Saved entries
____________________

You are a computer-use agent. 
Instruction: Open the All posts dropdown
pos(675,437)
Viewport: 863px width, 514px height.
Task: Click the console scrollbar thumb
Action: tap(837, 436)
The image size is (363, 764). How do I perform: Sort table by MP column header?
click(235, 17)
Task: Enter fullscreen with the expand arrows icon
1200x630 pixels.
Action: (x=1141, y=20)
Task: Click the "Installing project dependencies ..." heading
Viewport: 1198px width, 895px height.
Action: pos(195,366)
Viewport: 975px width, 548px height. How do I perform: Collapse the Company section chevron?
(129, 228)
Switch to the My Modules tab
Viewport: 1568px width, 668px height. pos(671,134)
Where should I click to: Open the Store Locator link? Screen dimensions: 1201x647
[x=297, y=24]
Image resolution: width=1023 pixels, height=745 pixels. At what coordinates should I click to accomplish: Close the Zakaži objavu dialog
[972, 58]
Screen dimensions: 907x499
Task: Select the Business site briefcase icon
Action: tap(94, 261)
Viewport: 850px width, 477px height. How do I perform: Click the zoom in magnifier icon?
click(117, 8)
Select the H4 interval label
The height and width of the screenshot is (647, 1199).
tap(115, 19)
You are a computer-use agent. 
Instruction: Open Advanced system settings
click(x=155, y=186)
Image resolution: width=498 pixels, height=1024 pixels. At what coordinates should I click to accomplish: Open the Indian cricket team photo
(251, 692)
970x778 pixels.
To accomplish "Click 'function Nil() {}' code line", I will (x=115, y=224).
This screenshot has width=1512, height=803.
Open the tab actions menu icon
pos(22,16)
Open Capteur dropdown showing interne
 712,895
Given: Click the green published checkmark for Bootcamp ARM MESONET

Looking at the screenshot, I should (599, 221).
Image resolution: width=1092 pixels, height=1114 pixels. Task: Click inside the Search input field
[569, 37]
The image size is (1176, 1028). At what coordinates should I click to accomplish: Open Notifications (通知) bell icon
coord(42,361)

____________________

Task to complete:
Format the saved entries above as a numbered list, omitting any blank lines.

Result below:
1. You are a computer-use agent. 
2. Instruction: Open the All posts dropdown
3. pos(675,437)
4. Viewport: 863px width, 514px height.
5. Task: Click the console scrollbar thumb
6. Action: tap(837, 436)
7. The image size is (363, 764). How do I perform: Sort table by MP column header?
8. click(235, 17)
9. Task: Enter fullscreen with the expand arrows icon
10. 1200x630 pixels.
11. Action: (x=1141, y=20)
12. Task: Click the "Installing project dependencies ..." heading
13. Viewport: 1198px width, 895px height.
14. Action: pos(195,366)
15. Viewport: 975px width, 548px height. How do I perform: Collapse the Company section chevron?
16. (129, 228)
17. Switch to the My Modules tab
18. Viewport: 1568px width, 668px height. pos(671,134)
19. Where should I click to: Open the Store Locator link? Screen dimensions: 1201x647
20. [x=297, y=24]
21. Image resolution: width=1023 pixels, height=745 pixels. At what coordinates should I click to accomplish: Close the Zakaži objavu dialog
22. [972, 58]
23. Screen dimensions: 907x499
24. Task: Select the Business site briefcase icon
25. Action: tap(94, 261)
26. Viewport: 850px width, 477px height. How do I perform: Click the zoom in magnifier icon?
27. click(117, 8)
28. Select the H4 interval label
29. The height and width of the screenshot is (647, 1199).
30. tap(115, 19)
31. You are a computer-use agent. 
32. Instruction: Open Advanced system settings
33. click(x=155, y=186)
34. Image resolution: width=498 pixels, height=1024 pixels. At what coordinates should I click to accomplish: Open the Indian cricket team photo
35. (251, 692)
36. 970x778 pixels.
37. To accomplish "Click 'function Nil() {}' code line", I will (x=115, y=224).
38. This screenshot has width=1512, height=803.
39. Open the tab actions menu icon
40. pos(22,16)
41. Open Capteur dropdown showing interne
42.  712,895
43. Given: Click the green published checkmark for Bootcamp ARM MESONET
44. Looking at the screenshot, I should (599, 221).
45. Image resolution: width=1092 pixels, height=1114 pixels. Task: Click inside the Search input field
46. [569, 37]
47. The image size is (1176, 1028). At what coordinates should I click to accomplish: Open Notifications (通知) bell icon
48. coord(42,361)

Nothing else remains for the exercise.